:: Data ::
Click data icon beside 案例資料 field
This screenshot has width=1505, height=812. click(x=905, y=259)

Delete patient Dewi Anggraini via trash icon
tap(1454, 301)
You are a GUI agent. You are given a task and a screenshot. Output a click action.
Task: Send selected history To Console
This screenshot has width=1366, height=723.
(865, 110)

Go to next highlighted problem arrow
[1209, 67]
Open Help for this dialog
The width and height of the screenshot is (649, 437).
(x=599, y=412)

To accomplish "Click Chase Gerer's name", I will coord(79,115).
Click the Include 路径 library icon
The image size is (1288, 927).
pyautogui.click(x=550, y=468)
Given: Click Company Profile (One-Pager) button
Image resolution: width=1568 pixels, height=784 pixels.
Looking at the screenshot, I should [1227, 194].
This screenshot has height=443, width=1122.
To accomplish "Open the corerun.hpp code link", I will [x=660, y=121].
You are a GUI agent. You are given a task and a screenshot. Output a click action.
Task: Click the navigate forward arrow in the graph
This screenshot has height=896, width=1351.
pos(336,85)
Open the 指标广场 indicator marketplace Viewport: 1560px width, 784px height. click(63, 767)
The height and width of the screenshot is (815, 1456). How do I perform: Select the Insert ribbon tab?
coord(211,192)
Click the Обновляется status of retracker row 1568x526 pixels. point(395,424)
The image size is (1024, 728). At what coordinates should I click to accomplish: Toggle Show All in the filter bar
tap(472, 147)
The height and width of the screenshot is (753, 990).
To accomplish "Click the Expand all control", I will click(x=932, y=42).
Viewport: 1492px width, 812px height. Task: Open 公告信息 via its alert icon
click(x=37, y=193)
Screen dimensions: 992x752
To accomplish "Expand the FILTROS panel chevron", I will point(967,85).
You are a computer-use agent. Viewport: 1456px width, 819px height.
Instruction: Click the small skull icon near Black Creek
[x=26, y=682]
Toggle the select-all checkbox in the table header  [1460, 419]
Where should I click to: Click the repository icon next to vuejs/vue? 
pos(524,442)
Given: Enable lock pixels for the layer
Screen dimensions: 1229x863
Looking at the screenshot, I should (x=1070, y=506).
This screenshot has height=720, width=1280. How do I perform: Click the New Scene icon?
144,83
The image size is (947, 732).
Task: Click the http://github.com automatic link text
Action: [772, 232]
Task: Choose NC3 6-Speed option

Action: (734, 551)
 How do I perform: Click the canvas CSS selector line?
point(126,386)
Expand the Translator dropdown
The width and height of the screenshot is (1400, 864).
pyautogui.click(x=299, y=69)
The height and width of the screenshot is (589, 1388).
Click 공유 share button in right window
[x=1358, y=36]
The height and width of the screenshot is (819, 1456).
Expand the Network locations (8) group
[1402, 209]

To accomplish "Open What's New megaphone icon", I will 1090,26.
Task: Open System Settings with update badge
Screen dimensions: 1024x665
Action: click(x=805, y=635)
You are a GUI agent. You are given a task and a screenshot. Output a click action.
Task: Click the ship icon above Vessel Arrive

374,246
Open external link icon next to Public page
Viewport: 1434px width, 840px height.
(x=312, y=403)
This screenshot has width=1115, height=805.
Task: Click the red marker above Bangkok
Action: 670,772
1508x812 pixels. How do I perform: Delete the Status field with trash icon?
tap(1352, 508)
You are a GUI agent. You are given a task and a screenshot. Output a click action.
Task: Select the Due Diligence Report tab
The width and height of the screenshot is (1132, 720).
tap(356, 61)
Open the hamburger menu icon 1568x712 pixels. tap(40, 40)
:::
◆ What is needed:
Rewrite everything from the line containing "Toggle the select-all" down to the end of the entries as a Markdown table with the columns Row and Line, numbering each line and leaving out blank lines.

◆ The output:
| Row | Line |
|---|---|
| 1 | Toggle the select-all checkbox in the table header  [1460, 419] |
| 2 | Where should I click to: Click the repository icon next to vuejs/vue?  |
| 3 | pos(524,442) |
| 4 | Given: Enable lock pixels for the layer |
| 5 | Screen dimensions: 1229x863 |
| 6 | Looking at the screenshot, I should (x=1070, y=506). |
| 7 | This screenshot has height=720, width=1280. How do I perform: Click the New Scene icon? |
| 8 | 144,83 |
| 9 | The image size is (947, 732). |
| 10 | Task: Click the http://github.com automatic link text |
| 11 | Action: [772, 232] |
| 12 | Task: Choose NC3 6-Speed option |
| 13 | Action: (734, 551) |
| 14 |  How do I perform: Click the canvas CSS selector line? |
| 15 | point(126,386) |
| 16 | Expand the Translator dropdown |
| 17 | The width and height of the screenshot is (1400, 864). |
| 18 | pyautogui.click(x=299, y=69) |
| 19 | The height and width of the screenshot is (589, 1388). |
| 20 | Click 공유 share button in right window |
| 21 | [x=1358, y=36] |
| 22 | The height and width of the screenshot is (819, 1456). |
| 23 | Expand the Network locations (8) group |
| 24 | [1402, 209] |
| 25 | To accomplish "Open What's New megaphone icon", I will 1090,26. |
| 26 | Task: Open System Settings with update badge |
| 27 | Screen dimensions: 1024x665 |
| 28 | Action: click(x=805, y=635) |
| 29 | You are a GUI agent. You are given a task and a screenshot. Output a click action. |
| 30 | Task: Click the ship icon above Vessel Arrive |
| 31 | 374,246 |
| 32 | Open external link icon next to Public page |
| 33 | Viewport: 1434px width, 840px height. |
| 34 | (x=312, y=403) |
| 35 | This screenshot has width=1115, height=805. |
| 36 | Task: Click the red marker above Bangkok |
| 37 | Action: 670,772 |
| 38 | 1508x812 pixels. How do I perform: Delete the Status field with trash icon? |
| 39 | tap(1352, 508) |
| 40 | You are a GUI agent. You are given a task and a screenshot. Output a click action. |
| 41 | Task: Select the Due Diligence Report tab |
| 42 | The width and height of the screenshot is (1132, 720). |
| 43 | tap(356, 61) |
| 44 | Open the hamburger menu icon 1568x712 pixels. tap(40, 40) |